• [AIM OF THE EXERCISE]
Retype all the data word for word.

• [DATA RECORDS]
Content starts

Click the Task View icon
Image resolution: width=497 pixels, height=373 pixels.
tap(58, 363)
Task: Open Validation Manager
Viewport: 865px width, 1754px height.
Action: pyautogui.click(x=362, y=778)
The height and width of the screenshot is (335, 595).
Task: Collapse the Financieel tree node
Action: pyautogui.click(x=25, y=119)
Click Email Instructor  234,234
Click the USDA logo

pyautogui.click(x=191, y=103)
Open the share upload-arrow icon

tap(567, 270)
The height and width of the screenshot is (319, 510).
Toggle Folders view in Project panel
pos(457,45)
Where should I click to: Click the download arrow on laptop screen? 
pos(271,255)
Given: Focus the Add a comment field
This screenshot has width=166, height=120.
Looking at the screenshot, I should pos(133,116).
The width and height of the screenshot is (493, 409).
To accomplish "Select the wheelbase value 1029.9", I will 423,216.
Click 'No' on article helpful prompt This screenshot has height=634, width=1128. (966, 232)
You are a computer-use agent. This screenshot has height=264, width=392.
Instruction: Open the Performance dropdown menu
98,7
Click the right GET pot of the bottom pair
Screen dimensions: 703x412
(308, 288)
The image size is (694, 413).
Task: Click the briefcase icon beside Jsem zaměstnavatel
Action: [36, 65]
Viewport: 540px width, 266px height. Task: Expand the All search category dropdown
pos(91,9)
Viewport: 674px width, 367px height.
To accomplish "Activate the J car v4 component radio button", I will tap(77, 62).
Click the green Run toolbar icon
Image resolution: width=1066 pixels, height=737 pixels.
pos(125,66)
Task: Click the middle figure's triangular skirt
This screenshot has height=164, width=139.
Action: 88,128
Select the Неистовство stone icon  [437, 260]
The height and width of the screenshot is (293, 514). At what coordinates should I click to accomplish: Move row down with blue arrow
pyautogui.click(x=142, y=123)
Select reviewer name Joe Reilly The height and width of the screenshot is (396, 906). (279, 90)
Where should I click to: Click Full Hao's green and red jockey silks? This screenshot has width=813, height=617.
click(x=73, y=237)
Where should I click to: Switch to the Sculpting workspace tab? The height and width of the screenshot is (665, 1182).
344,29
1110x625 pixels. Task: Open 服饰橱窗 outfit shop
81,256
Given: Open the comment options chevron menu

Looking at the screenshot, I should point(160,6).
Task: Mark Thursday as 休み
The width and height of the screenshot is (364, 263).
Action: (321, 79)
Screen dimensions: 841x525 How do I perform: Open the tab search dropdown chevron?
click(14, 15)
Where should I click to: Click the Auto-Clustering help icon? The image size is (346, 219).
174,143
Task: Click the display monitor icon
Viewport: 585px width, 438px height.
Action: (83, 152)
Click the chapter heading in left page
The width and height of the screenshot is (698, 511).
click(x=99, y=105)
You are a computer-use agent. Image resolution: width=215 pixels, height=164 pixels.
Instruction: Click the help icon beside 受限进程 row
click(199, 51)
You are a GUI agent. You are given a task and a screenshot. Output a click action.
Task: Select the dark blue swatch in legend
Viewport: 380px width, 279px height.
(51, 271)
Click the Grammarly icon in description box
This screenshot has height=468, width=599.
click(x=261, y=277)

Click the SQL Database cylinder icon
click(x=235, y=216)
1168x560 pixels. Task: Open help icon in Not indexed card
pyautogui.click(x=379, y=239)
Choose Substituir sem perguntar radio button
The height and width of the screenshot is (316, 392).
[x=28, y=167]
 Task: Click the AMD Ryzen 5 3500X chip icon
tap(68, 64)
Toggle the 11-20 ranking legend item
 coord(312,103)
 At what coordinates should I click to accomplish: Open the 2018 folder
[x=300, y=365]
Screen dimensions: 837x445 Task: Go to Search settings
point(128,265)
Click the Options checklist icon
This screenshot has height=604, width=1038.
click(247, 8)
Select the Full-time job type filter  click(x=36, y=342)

Content ends

• [COMPLETED EXERCISE]
Click the Task View icon
Image resolution: width=497 pixels, height=373 pixels.
tap(58, 363)
Task: Open Validation Manager
Viewport: 865px width, 1754px height.
Action: pyautogui.click(x=362, y=778)
The height and width of the screenshot is (335, 595).
Task: Collapse the Financieel tree node
Action: pyautogui.click(x=25, y=119)
Click Email Instructor  234,234
Click the USDA logo

pyautogui.click(x=191, y=103)
Open the share upload-arrow icon

tap(567, 270)
The height and width of the screenshot is (319, 510).
Toggle Folders view in Project panel
pos(457,45)
Where should I click to: Click the download arrow on laptop screen? 
pos(271,255)
Given: Focus the Add a comment field
This screenshot has width=166, height=120.
Looking at the screenshot, I should pos(133,116).
The width and height of the screenshot is (493, 409).
To accomplish "Select the wheelbase value 1029.9", I will 423,216.
Click 'No' on article helpful prompt This screenshot has height=634, width=1128. (966, 232)
You are a computer-use agent. This screenshot has height=264, width=392.
Instruction: Open the Performance dropdown menu
98,7
Click the right GET pot of the bottom pair
Screen dimensions: 703x412
(308, 288)
The image size is (694, 413).
Task: Click the briefcase icon beside Jsem zaměstnavatel
Action: [36, 65]
Viewport: 540px width, 266px height. Task: Expand the All search category dropdown
pos(91,9)
Viewport: 674px width, 367px height.
To accomplish "Activate the J car v4 component radio button", I will tap(77, 62).
Click the green Run toolbar icon
Image resolution: width=1066 pixels, height=737 pixels.
pos(125,66)
Task: Click the middle figure's triangular skirt
This screenshot has height=164, width=139.
Action: 88,128
Select the Неистовство stone icon  [437, 260]
The height and width of the screenshot is (293, 514). At what coordinates should I click to accomplish: Move row down with blue arrow
pyautogui.click(x=142, y=123)
Select reviewer name Joe Reilly The height and width of the screenshot is (396, 906). (279, 90)
Where should I click to: Click Full Hao's green and red jockey silks? This screenshot has width=813, height=617.
click(x=73, y=237)
Where should I click to: Switch to the Sculpting workspace tab? The height and width of the screenshot is (665, 1182).
344,29
1110x625 pixels. Task: Open 服饰橱窗 outfit shop
81,256
Given: Open the comment options chevron menu

Looking at the screenshot, I should point(160,6).
Task: Mark Thursday as 休み
The width and height of the screenshot is (364, 263).
Action: (321, 79)
Screen dimensions: 841x525 How do I perform: Open the tab search dropdown chevron?
click(14, 15)
Where should I click to: Click the Auto-Clustering help icon? The image size is (346, 219).
174,143
Task: Click the display monitor icon
Viewport: 585px width, 438px height.
Action: (83, 152)
Click the chapter heading in left page
The width and height of the screenshot is (698, 511).
click(x=99, y=105)
You are a computer-use agent. Image resolution: width=215 pixels, height=164 pixels.
Instruction: Click the help icon beside 受限进程 row
click(199, 51)
You are a GUI agent. You are given a task and a screenshot. Output a click action.
Task: Select the dark blue swatch in legend
Viewport: 380px width, 279px height.
(51, 271)
Click the Grammarly icon in description box
This screenshot has height=468, width=599.
click(x=261, y=277)

Click the SQL Database cylinder icon
click(x=235, y=216)
1168x560 pixels. Task: Open help icon in Not indexed card
pyautogui.click(x=379, y=239)
Choose Substituir sem perguntar radio button
The height and width of the screenshot is (316, 392).
[x=28, y=167]
 Task: Click the AMD Ryzen 5 3500X chip icon
tap(68, 64)
Toggle the 11-20 ranking legend item
 coord(312,103)
 At what coordinates should I click to accomplish: Open the 2018 folder
[x=300, y=365]
Screen dimensions: 837x445 Task: Go to Search settings
point(128,265)
Click the Options checklist icon
This screenshot has height=604, width=1038.
click(247, 8)
Select the Full-time job type filter  click(x=36, y=342)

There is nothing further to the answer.